Average running time (minutes) measured by wall-clock time on simulated data under scenario F (5-taxon with three reticulations). Error bars represent the standard deviation. Inferences were performed on estimated gene trees
4.2 Empirical data analysis
We re-analyzed the 9-species bread wheat data from Marcussen et al. (2014) which includes one hexaploid bread wheat (Triticum aestivum), five diploid relatives, and three outgroup species. This dataset comprises 275 genome-wide collection of gene trees. To gain insights into the subgenome relationships, we first performed an analysis considering the A, B, and D subgenomes of the hexaploid bread wheat (denoted as TaA, TaB, and TaD, respectively) as distinct taxa. This approach produced a MUL-tree showing the specific subgenome and its closest relative (Fig. 6a). We then conducted an analysis without distinguishing between the A, B, and D subgenomes, treating the input gene trees as MUL-trees. This resulted in a network that captures the overall evolutionary history of the bread wheat data (Fig. 6b). For these analyses, we used a filtering threshold of 21, and an isomorphic threshold of 0.2.

Bread wheat phylogenies.
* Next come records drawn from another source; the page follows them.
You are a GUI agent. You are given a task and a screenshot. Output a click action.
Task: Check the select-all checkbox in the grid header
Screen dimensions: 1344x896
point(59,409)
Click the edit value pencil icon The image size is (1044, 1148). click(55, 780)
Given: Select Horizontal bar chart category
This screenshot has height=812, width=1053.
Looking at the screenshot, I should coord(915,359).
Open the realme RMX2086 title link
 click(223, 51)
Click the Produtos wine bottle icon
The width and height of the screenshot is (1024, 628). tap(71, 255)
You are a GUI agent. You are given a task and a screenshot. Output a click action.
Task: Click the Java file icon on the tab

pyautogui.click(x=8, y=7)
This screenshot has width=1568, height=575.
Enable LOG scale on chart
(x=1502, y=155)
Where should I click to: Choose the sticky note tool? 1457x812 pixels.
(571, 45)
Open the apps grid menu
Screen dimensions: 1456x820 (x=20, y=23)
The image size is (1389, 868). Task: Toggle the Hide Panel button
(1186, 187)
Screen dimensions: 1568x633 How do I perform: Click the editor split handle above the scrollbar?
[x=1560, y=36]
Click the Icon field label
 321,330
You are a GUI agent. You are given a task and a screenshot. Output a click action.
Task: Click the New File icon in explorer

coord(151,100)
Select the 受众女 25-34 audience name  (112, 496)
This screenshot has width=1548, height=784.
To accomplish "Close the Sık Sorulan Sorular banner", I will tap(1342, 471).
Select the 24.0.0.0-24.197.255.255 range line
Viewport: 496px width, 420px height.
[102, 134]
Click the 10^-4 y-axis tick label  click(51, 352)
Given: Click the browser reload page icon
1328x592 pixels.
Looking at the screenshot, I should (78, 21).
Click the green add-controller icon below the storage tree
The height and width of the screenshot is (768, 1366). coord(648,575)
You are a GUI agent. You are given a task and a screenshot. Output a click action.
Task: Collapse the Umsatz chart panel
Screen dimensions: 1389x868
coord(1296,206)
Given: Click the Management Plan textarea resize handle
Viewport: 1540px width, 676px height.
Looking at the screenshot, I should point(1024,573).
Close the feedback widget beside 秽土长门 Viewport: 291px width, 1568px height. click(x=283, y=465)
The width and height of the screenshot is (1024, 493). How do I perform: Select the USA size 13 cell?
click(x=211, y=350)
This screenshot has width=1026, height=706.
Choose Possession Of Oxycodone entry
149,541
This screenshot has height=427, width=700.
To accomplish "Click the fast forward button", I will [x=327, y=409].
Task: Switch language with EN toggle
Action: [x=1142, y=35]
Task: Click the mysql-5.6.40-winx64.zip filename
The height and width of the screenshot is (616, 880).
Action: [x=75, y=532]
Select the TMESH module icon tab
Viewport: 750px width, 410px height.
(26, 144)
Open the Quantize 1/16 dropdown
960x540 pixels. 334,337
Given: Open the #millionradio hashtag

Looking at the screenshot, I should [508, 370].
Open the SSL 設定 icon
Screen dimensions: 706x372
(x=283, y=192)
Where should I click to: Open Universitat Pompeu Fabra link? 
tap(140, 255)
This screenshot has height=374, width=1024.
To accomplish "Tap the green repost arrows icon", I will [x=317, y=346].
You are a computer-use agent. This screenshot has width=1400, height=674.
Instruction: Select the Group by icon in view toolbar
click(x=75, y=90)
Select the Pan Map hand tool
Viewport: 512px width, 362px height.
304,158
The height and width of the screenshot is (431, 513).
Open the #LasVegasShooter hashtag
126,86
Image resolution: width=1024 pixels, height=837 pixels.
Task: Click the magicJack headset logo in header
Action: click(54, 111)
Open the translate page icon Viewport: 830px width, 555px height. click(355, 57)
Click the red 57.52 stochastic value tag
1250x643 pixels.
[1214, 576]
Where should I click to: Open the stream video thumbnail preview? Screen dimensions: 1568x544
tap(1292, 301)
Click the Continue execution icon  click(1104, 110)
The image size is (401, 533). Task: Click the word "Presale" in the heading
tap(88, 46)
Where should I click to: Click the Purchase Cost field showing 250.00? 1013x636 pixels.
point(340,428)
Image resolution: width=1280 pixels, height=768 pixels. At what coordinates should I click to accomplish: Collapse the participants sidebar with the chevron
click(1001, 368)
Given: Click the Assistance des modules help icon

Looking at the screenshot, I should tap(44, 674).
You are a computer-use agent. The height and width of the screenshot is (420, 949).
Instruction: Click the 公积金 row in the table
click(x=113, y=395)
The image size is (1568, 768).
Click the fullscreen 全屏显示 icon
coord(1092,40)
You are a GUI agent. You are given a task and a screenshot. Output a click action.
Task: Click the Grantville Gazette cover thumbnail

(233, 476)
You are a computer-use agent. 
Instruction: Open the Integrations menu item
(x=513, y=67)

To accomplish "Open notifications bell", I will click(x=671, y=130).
The taxa are “TaA” (Triticum aestivum A subgenome), “TaB” (T. aestivum B subgenome), “TaD” (T. aestivum D subgenome), “Tu” (T. urartu), “Tm” (T. monococcum), “Ash” (Aegilops sharonensis), “Asp” (Ae. speltoides), “At” (Ae. tauschii), “Hv” (Hordeum vulgare), “Bd” (Brachypodium distachyon), and “Os” (Oryza sativa)
The MUL-tree inferred by Polyphest is consistent with the underlying MUL-tree reported in Yan et al. (2021) using MPAllopp. In addition, Polyphest identified the same diploid progenitors for each subgenome as Marcussen et al. (2014): subgenome TaA is sister to diploid Triticum urartu, subgenome TaB is sister to diploid Aegilops speltoides, and subgenome TaD is sister to diploid Aegilops tauschii (Fig. 6a). Notably, the network reconstructed by Polyphest achieves consensus with the two optimal solutions identified by MPAllopp, both of which involve two hybridization events.
5 Discussion
In this work, we introduced Polyphest, a novel method that directly infers species phylogenies from gene trees while accounting for polyploidy and ILS. Polyphest extends the PADRE algorithm by accounting for ILS. Unsurprisingly, Polyphest exhibits greater robustness to ILS compared to PADRE. Further, Polyphest demonstrates comparable performance to MPAllopp under low to moderate ILS conditions, particularly with hundreds of genes. However, Polyphest offers a significant advantage in computational efficiency, especially for large datasets, which makes it more scalable than other methods. In reanalyzing a bread wheat dataset, Polyphest inferred a plausible phylogeny, corroborating previous research findings, and provided insights into the origin of subgenomes within the hexaploid bread wheat, showcasing its practical utility.
While Polyphest performs well under low and moderate ILS conditions, its performance suffers under high ILS levels, leading to an overestimation of the number of reticulations (polyploidization events). This limitation arises because, under high ILS, the most frequent gene relationships might not reflect true species relationships. Additionally, with an insufficient number of genes, all possible relationships might appear in the gene trees with similarly low frequencies, resulting in substantial uncertainty. Improving the selection of near-isomorphic clades during network reconstruction could improve the method’s performance under high levels of ILS, and we identify this as a direction for future research.
Supplementary data
Supplementary data are available at Bioinformatics online.
Conflict of interest
None declared.
Funding
This work was supported by the National Science Foundation [grant numbers CCF-1800723, DBI-2030604 to L.N.]. This paper was published as part of a supplement financially supported by ECCB2024.
Data availability
The data underlying this article are available in the article and in its online supplementary material.